The Room Where it Happens
This Tuesday, I came as close as I probably ever will to being on the Donald Trump List of Insults, even if I wasn't referenced by name. In 2011, Stephen Bannon, the current Trump campaign CEO, said on a radio show that progressive women do not like conservative women because "the women that would lead this country would be pro family, they would have husbands, they would love their children. They wouldn't be a bunch of dykes that came from the Seven Sisters schools up in New England. That drives the left insane and that's why they hate these women."
First off, thanks to Bannon for the stellar recruiting quote. I can already feel applications to women's colleges rising. I'll come back to his use of a slur at the end of the post, but I wanted to first address his claim that the women running this country would not be people who went to women's colleges.
This isn't the first time this week that I've heard someone insinuate that women's colleges did not produce women fit for political office. I also heard a woman say that a women's college was where you went if you wanted to be the wife of a Congressman, but [Public University Name Redacted] was where you went if you wanted to be a Congresswoman." Combine those two things, and there's no way the world wasn't going to read a defense of women's colleges from me.
The assertion that graduates of women's colleges will not be the ones running the country is empirically, patently, false. Graduates of women's colleges make up 2% of college graduates and 20% of Congresswomen. You're actually far more likely to be a Congresswoman if you went to a women's college. Just ask Congresswoman Nancy Pelosi. Or Senator Barbara Mikulski.
Graduates of women's colleges also make up 33% of women on Fortune 1000 boards. Women at these colleges are 1.5 times more likely to major in STEM fields, and tend to be successful in male dominated fields. But don't take my word for it. Ask Hillary Clinton. Or Benazir Bhutto. Or Madeleine Albright. Or Zora Neal Hurston. Or Geraldine Ferarro. Or Alice Walker. Or Elaine Chao, former Secretary of Labor. Or Frances Perkins, first ever female cabinet Secretary, and a personal heroine of mine.
Women educated in women's colleges have been running things in this country for quite some time, and in higher numbers than women who graduate from co-ed institutions. And if Hillary Clinton wins in November, a graduate of a woman's college will literally be running this country.
What's that you say? You say that Bannon wasn't specifically saying that graduates of women's colleges won't run the country? You're saying the real thrust of his statement was that dykes won't run the country?
When I was an intern in the Senate, I had the chance to see Senator Tammy Baldwin (women's college graduate, long time politician, out lesbian, and another personal heroine of mine, for obvious reasons) speak and she said something in her talk that I still use as a motto in my life.
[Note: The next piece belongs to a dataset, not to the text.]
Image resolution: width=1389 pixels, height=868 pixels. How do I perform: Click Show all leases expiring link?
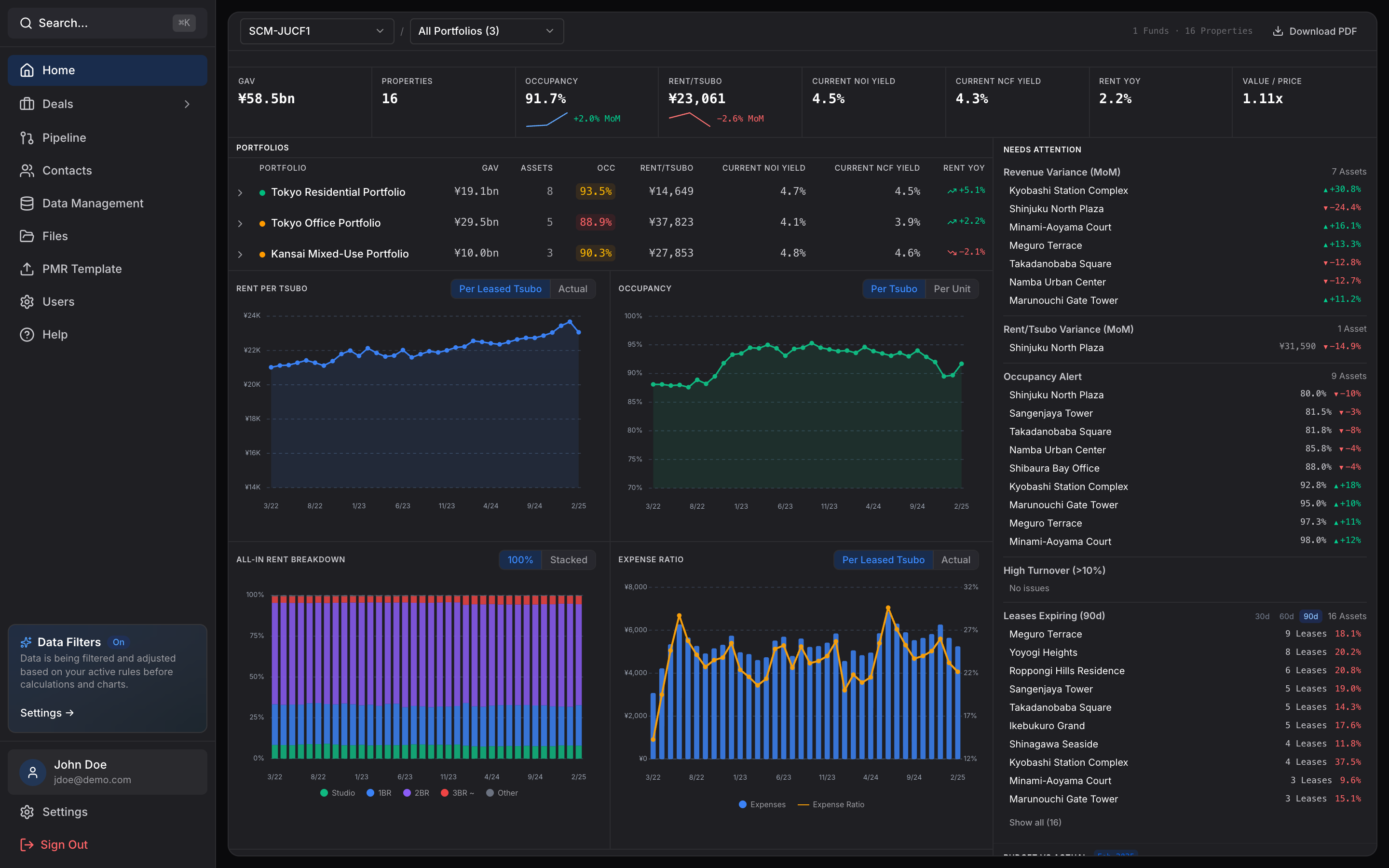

"If you're not in the room, the conversation is about you. When you're in the room, the conversation is with you."
The way people talk about you when you're not in the room, and they know you cannot hear them, is illuminating. It shows what people really think of you, whether or not they truly see you as equal. I'm not naive. I am not shocked that someone from Breitbart news has no problem throwing around the word "dykes." I do not expect anyone on the Trump campaign to make an apology. In terms of the horrible things Trump, and those associated with him, has said, this may not even crack the Top 50.
Our country is incredibly and delightfully diverse, and in the age of social media, you cannot assume that no one from a group you are talking about will listen or know what you say about them. Putting oneself in the room will not solve every problem, and it will not create more tolerance overnight. But being there reminds people that the people being discussed are real humans with feelings, and hopefully encourages them to think more carefully about their language choices, and maybe even their actual policies and beliefs. It won't be easy, and it won't be quick, but nothing in the government ever is. We dykes just have to keep trying until we can put ourselves in enough rooms. Senator Tammy Baldwin can't do all the heavy lifting for us.
And to Stephen Bannon specifically, who thinks that dykes from women's colleges won't run this great country, I quote from the acclaimed Broadway musical Hamilton, Act 1, Scene 1: There's a million things I haven't done, but just you wait.